**Provided records:**
"""
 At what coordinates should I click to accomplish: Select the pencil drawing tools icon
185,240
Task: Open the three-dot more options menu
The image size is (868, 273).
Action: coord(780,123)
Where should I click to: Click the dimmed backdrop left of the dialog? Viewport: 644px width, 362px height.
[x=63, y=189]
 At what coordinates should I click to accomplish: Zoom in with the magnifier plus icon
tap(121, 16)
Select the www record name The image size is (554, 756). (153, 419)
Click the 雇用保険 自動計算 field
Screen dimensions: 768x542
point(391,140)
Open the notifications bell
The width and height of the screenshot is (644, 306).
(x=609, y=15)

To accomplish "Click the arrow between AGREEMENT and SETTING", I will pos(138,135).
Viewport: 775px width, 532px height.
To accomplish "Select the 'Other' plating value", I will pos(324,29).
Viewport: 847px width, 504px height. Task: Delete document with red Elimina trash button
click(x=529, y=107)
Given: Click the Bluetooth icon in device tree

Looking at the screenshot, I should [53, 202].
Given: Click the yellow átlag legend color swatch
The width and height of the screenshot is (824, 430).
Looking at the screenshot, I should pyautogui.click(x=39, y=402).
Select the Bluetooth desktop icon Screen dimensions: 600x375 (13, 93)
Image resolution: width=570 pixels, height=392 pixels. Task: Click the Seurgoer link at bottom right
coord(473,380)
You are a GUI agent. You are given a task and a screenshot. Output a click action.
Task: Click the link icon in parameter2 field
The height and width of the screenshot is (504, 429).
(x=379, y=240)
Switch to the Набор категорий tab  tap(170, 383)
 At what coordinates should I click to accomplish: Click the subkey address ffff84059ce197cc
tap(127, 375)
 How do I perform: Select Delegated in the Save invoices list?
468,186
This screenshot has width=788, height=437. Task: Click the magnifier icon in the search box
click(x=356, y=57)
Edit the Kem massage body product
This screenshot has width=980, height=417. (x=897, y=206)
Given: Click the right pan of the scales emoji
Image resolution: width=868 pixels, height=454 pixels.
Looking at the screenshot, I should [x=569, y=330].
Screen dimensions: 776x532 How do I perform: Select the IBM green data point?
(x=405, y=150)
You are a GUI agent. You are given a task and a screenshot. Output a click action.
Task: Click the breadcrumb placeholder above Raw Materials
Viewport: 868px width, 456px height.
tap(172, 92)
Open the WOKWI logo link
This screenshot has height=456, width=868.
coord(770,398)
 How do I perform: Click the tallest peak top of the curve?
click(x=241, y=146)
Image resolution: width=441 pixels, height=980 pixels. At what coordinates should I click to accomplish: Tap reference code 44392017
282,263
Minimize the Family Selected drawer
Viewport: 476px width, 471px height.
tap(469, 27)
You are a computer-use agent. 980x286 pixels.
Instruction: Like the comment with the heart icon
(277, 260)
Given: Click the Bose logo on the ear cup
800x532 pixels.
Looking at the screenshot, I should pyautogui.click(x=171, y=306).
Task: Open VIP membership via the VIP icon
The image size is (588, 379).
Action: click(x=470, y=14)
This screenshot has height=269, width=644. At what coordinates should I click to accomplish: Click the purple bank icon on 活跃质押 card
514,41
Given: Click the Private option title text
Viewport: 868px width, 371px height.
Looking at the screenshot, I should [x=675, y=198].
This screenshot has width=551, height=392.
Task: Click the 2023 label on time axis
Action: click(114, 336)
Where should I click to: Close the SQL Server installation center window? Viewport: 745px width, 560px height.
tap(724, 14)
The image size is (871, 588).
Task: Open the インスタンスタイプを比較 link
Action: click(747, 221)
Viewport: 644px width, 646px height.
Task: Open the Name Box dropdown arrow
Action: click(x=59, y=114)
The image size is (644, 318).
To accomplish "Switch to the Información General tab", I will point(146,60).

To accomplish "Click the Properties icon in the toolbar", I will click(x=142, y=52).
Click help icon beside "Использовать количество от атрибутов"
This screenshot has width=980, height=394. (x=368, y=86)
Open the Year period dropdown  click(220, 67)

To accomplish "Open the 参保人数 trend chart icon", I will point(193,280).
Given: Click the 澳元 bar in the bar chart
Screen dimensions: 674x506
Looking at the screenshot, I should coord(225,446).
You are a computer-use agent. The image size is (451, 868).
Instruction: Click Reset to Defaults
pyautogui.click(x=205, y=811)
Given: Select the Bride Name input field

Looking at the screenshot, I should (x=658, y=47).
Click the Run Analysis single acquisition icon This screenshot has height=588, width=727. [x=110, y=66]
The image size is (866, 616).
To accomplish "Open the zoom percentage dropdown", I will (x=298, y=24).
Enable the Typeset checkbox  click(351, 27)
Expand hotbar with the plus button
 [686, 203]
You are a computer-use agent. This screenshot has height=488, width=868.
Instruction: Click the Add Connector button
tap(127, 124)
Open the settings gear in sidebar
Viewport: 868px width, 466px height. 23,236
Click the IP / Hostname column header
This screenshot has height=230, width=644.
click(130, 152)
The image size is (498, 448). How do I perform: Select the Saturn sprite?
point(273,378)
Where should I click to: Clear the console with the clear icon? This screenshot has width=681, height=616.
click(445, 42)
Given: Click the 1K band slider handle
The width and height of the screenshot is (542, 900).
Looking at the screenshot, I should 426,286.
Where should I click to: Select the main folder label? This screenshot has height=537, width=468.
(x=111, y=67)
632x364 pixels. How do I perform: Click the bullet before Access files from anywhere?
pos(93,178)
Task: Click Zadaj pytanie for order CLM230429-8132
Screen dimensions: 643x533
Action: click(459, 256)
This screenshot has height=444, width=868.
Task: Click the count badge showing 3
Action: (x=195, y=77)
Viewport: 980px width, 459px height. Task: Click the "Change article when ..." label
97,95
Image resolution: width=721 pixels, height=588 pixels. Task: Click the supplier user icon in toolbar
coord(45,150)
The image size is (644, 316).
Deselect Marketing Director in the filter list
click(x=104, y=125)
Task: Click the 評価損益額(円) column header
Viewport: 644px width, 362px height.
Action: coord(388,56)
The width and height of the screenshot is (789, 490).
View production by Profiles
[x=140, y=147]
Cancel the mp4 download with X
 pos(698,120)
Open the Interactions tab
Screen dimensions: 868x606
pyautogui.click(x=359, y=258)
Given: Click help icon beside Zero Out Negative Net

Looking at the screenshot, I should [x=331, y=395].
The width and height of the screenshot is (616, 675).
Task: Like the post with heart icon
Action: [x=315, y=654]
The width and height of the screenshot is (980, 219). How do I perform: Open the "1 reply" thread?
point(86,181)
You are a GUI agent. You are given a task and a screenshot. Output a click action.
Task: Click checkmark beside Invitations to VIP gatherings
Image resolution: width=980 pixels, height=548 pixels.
"""
**Action item:** Each line shown above must be repeated exactly.

**Result of the exercise:**
 At what coordinates should I click to accomplish: Select the pencil drawing tools icon
185,240
Task: Open the three-dot more options menu
The image size is (868, 273).
Action: coord(780,123)
Where should I click to: Click the dimmed backdrop left of the dialog? Viewport: 644px width, 362px height.
[x=63, y=189]
 At what coordinates should I click to accomplish: Zoom in with the magnifier plus icon
tap(121, 16)
Select the www record name The image size is (554, 756). (153, 419)
Click the 雇用保険 自動計算 field
Screen dimensions: 768x542
point(391,140)
Open the notifications bell
The width and height of the screenshot is (644, 306).
(x=609, y=15)

To accomplish "Click the arrow between AGREEMENT and SETTING", I will pos(138,135).
Viewport: 775px width, 532px height.
To accomplish "Select the 'Other' plating value", I will pos(324,29).
Viewport: 847px width, 504px height. Task: Delete document with red Elimina trash button
click(x=529, y=107)
Given: Click the Bluetooth icon in device tree

Looking at the screenshot, I should [53, 202].
Given: Click the yellow átlag legend color swatch
The width and height of the screenshot is (824, 430).
Looking at the screenshot, I should pyautogui.click(x=39, y=402).
Select the Bluetooth desktop icon Screen dimensions: 600x375 (13, 93)
Image resolution: width=570 pixels, height=392 pixels. Task: Click the Seurgoer link at bottom right
coord(473,380)
You are a GUI agent. You are given a task and a screenshot. Output a click action.
Task: Click the link icon in parameter2 field
The height and width of the screenshot is (504, 429).
(x=379, y=240)
Switch to the Набор категорий tab  tap(170, 383)
 At what coordinates should I click to accomplish: Click the subkey address ffff84059ce197cc
tap(127, 375)
 How do I perform: Select Delegated in the Save invoices list?
468,186
This screenshot has width=788, height=437. Task: Click the magnifier icon in the search box
click(x=356, y=57)
Edit the Kem massage body product
This screenshot has width=980, height=417. (x=897, y=206)
Given: Click the right pan of the scales emoji
Image resolution: width=868 pixels, height=454 pixels.
Looking at the screenshot, I should [x=569, y=330].
Screen dimensions: 776x532 How do I perform: Select the IBM green data point?
(x=405, y=150)
You are a GUI agent. You are given a task and a screenshot. Output a click action.
Task: Click the breadcrumb placeholder above Raw Materials
Viewport: 868px width, 456px height.
tap(172, 92)
Open the WOKWI logo link
This screenshot has height=456, width=868.
coord(770,398)
 How do I perform: Click the tallest peak top of the curve?
click(x=241, y=146)
Image resolution: width=441 pixels, height=980 pixels. At what coordinates should I click to accomplish: Tap reference code 44392017
282,263
Minimize the Family Selected drawer
Viewport: 476px width, 471px height.
tap(469, 27)
You are a computer-use agent. 980x286 pixels.
Instruction: Like the comment with the heart icon
(277, 260)
Given: Click the Bose logo on the ear cup
800x532 pixels.
Looking at the screenshot, I should pyautogui.click(x=171, y=306).
Task: Open VIP membership via the VIP icon
The image size is (588, 379).
Action: click(x=470, y=14)
This screenshot has height=269, width=644. At what coordinates should I click to accomplish: Click the purple bank icon on 活跃质押 card
514,41
Given: Click the Private option title text
Viewport: 868px width, 371px height.
Looking at the screenshot, I should [x=675, y=198].
This screenshot has width=551, height=392.
Task: Click the 2023 label on time axis
Action: click(114, 336)
Where should I click to: Close the SQL Server installation center window? Viewport: 745px width, 560px height.
tap(724, 14)
The image size is (871, 588).
Task: Open the インスタンスタイプを比較 link
Action: click(747, 221)
Viewport: 644px width, 646px height.
Task: Open the Name Box dropdown arrow
Action: click(x=59, y=114)
The image size is (644, 318).
To accomplish "Switch to the Información General tab", I will point(146,60).

To accomplish "Click the Properties icon in the toolbar", I will click(x=142, y=52).
Click help icon beside "Использовать количество от атрибутов"
This screenshot has width=980, height=394. (x=368, y=86)
Open the Year period dropdown  click(220, 67)

To accomplish "Open the 参保人数 trend chart icon", I will point(193,280).
Given: Click the 澳元 bar in the bar chart
Screen dimensions: 674x506
Looking at the screenshot, I should coord(225,446).
You are a computer-use agent. The image size is (451, 868).
Instruction: Click Reset to Defaults
pyautogui.click(x=205, y=811)
Given: Select the Bride Name input field

Looking at the screenshot, I should (x=658, y=47).
Click the Run Analysis single acquisition icon This screenshot has height=588, width=727. [x=110, y=66]
The image size is (866, 616).
To accomplish "Open the zoom percentage dropdown", I will (x=298, y=24).
Enable the Typeset checkbox  click(351, 27)
Expand hotbar with the plus button
 [686, 203]
You are a computer-use agent. This screenshot has height=488, width=868.
Instruction: Click the Add Connector button
tap(127, 124)
Open the settings gear in sidebar
Viewport: 868px width, 466px height. 23,236
Click the IP / Hostname column header
This screenshot has height=230, width=644.
click(130, 152)
The image size is (498, 448). How do I perform: Select the Saturn sprite?
point(273,378)
Where should I click to: Clear the console with the clear icon? This screenshot has width=681, height=616.
click(445, 42)
Given: Click the 1K band slider handle
The width and height of the screenshot is (542, 900).
Looking at the screenshot, I should 426,286.
Where should I click to: Select the main folder label? This screenshot has height=537, width=468.
(x=111, y=67)
632x364 pixels. How do I perform: Click the bullet before Access files from anywhere?
pos(93,178)
Task: Click Zadaj pytanie for order CLM230429-8132
Screen dimensions: 643x533
Action: click(459, 256)
This screenshot has height=444, width=868.
Task: Click the count badge showing 3
Action: (x=195, y=77)
Viewport: 980px width, 459px height. Task: Click the "Change article when ..." label
97,95
Image resolution: width=721 pixels, height=588 pixels. Task: Click the supplier user icon in toolbar
coord(45,150)
The image size is (644, 316).
Deselect Marketing Director in the filter list
click(x=104, y=125)
Task: Click the 評価損益額(円) column header
Viewport: 644px width, 362px height.
Action: coord(388,56)
The width and height of the screenshot is (789, 490).
View production by Profiles
[x=140, y=147]
Cancel the mp4 download with X
 pos(698,120)
Open the Interactions tab
Screen dimensions: 868x606
pyautogui.click(x=359, y=258)
Given: Click help icon beside Zero Out Negative Net

Looking at the screenshot, I should [x=331, y=395].
The width and height of the screenshot is (616, 675).
Task: Like the post with heart icon
Action: [x=315, y=654]
The width and height of the screenshot is (980, 219). How do I perform: Open the "1 reply" thread?
point(86,181)
You are a GUI agent. You are given a task and a screenshot. Output a click action.
Task: Click checkmark beside Invitations to VIP gatherings
Image resolution: width=980 pixels, height=548 pixels.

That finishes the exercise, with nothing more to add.